Jesse Terry and Alex Wong present the Kivalina EP

JTAW.jpg
 

On a sliver of frozen land along the Chukchi Sea sits the tiny Alaskan village of Kivalina. For generations, the native people of the region have hunted whales from camps atop the sea ice. In recent years, thinning ice has made it difficult to continue whale hunting – or indeed, to live here at all.

These are dangerous times for the people of Kivalina. Their story – part heartbreak and part resilience – is the genesis of a compelling new album from the songwriter-producer duo of Jesse Terry and Alex Wong.

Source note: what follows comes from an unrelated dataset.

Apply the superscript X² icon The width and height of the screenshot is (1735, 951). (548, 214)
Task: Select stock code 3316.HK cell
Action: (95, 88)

Terry and Wong are longtime collaborators, each boasting an impressive discography of albums that stretch the fibers of the Americana genre. The creative alchemy between the New England and Nashville artists results in some of their finest work yet – heartfelt, atmospheric songs that fit alongside those of folk-rock stalwarts Josh Ritter and Damien Jurado. The acoustic-forward arrangements, built around two voices and two guitars, are uncluttered yet cinematic in sweep, sonic gems that conjure images of northern stars and unfamiliar city lights.

The project – prompted by a set of news articles on climate change refugees –foregrounds the narrative of villagers compelled to relocate inland, parting with ancestral lands and ways of life. These vignettes of home and departure are particularly powerful because they draw on themes that are both universal and intensely personal.

The end of the Kivalina story is yet unwritten, but the songs – the competing tensions in “Fight or Flight,” reckoning with the inevitable in “Landfall,” the quiet defiance of “Nowhere” – are poignant and urgent, focusing our gaze on a turning point in human history. And while the narratives here convey a sense of fragility, the end result is a set of beautifully luminous songs that reach forward, all while gazing back.